━━━━━ Data for processing ━━━━━

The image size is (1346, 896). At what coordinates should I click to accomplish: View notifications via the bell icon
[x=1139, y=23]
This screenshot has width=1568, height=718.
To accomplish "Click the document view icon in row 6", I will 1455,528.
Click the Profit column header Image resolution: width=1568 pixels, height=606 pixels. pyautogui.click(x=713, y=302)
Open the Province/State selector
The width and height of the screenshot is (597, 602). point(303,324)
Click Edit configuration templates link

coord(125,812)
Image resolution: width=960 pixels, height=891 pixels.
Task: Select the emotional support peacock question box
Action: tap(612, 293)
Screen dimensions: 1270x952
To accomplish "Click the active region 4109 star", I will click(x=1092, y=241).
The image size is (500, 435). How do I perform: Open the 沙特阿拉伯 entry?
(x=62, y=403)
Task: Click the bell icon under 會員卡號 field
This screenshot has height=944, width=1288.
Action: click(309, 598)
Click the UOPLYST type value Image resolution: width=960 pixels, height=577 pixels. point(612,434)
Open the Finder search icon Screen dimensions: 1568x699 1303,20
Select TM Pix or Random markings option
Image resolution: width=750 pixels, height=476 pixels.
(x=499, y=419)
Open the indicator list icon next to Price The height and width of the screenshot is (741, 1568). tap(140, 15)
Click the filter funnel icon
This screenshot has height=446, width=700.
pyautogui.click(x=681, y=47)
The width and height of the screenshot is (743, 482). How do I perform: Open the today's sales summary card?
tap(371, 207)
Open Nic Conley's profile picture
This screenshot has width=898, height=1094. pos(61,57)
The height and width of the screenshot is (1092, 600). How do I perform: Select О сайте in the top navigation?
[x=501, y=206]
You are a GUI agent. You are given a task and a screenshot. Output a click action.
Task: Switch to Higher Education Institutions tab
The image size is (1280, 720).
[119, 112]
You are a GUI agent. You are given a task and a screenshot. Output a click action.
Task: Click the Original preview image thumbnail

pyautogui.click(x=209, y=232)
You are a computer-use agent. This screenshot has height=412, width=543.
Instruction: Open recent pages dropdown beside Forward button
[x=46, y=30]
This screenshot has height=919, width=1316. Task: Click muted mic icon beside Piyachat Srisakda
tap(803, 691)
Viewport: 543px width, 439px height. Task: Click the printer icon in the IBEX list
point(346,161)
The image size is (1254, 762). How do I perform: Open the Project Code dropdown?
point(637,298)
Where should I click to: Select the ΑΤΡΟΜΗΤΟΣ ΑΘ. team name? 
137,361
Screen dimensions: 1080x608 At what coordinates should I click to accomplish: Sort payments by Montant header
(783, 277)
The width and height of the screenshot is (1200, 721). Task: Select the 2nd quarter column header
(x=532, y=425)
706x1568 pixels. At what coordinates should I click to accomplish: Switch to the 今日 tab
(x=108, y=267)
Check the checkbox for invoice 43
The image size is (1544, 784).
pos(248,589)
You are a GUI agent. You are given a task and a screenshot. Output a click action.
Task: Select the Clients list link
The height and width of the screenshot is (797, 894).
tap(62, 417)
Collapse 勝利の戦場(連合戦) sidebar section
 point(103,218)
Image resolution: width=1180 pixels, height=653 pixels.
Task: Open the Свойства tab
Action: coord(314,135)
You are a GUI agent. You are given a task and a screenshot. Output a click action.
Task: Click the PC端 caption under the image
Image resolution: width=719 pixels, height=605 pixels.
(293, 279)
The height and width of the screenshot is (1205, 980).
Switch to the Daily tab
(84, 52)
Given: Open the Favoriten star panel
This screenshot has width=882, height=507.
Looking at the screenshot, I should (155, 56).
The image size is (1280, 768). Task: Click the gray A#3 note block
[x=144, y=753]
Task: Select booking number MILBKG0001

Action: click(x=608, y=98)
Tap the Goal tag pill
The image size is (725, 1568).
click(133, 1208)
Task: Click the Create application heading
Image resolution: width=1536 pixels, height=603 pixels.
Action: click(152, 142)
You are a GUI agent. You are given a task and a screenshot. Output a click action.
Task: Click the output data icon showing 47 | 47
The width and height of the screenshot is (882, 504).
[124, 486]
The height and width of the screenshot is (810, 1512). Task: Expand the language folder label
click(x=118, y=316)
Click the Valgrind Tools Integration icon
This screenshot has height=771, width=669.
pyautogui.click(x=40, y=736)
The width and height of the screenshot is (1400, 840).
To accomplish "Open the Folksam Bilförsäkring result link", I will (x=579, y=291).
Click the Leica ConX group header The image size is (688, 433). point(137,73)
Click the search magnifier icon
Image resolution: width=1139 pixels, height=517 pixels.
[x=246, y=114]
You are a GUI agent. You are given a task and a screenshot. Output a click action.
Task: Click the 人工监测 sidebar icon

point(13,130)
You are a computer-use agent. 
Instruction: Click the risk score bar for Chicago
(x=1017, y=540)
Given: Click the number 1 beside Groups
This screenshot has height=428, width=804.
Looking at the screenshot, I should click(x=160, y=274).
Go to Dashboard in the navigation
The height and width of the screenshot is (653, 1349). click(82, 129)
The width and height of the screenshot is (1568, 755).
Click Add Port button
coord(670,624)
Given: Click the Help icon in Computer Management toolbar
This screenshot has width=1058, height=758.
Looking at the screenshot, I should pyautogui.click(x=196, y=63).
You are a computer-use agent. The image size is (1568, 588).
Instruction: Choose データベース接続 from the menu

━━━━━

## Problem to work on
Find how many lines of the listing include the word "under" and answer with that count by itself.

## Reply
2